══ INPUT ══

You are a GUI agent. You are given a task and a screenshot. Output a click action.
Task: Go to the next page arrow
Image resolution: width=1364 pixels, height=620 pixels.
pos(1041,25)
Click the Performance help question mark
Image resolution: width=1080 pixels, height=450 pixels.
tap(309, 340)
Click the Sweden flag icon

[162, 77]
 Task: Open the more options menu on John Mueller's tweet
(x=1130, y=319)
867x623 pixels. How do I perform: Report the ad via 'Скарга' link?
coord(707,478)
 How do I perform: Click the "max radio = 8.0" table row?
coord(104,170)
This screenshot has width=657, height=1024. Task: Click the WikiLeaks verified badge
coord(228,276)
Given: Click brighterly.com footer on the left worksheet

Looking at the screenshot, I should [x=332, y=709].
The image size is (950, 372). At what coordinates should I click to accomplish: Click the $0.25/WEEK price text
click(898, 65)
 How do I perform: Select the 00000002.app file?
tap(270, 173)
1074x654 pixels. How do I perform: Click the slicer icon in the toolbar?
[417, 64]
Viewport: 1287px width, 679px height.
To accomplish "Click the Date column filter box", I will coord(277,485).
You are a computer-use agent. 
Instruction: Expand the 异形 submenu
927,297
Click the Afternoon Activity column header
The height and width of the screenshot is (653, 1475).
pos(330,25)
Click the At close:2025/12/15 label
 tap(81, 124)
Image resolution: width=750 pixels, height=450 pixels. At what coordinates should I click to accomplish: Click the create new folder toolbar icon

═══

WORK INSTRUCTION
All that is wanted is the set of lines from the one with "You are a computer-use agent." through the last line of the entries, both included, output exactly.

WRITTEN ANSWER
You are a computer-use agent. 
Instruction: Expand the 异形 submenu
927,297
Click the Afternoon Activity column header
The height and width of the screenshot is (653, 1475).
pos(330,25)
Click the At close:2025/12/15 label
 tap(81, 124)
Image resolution: width=750 pixels, height=450 pixels. At what coordinates should I click to accomplish: Click the create new folder toolbar icon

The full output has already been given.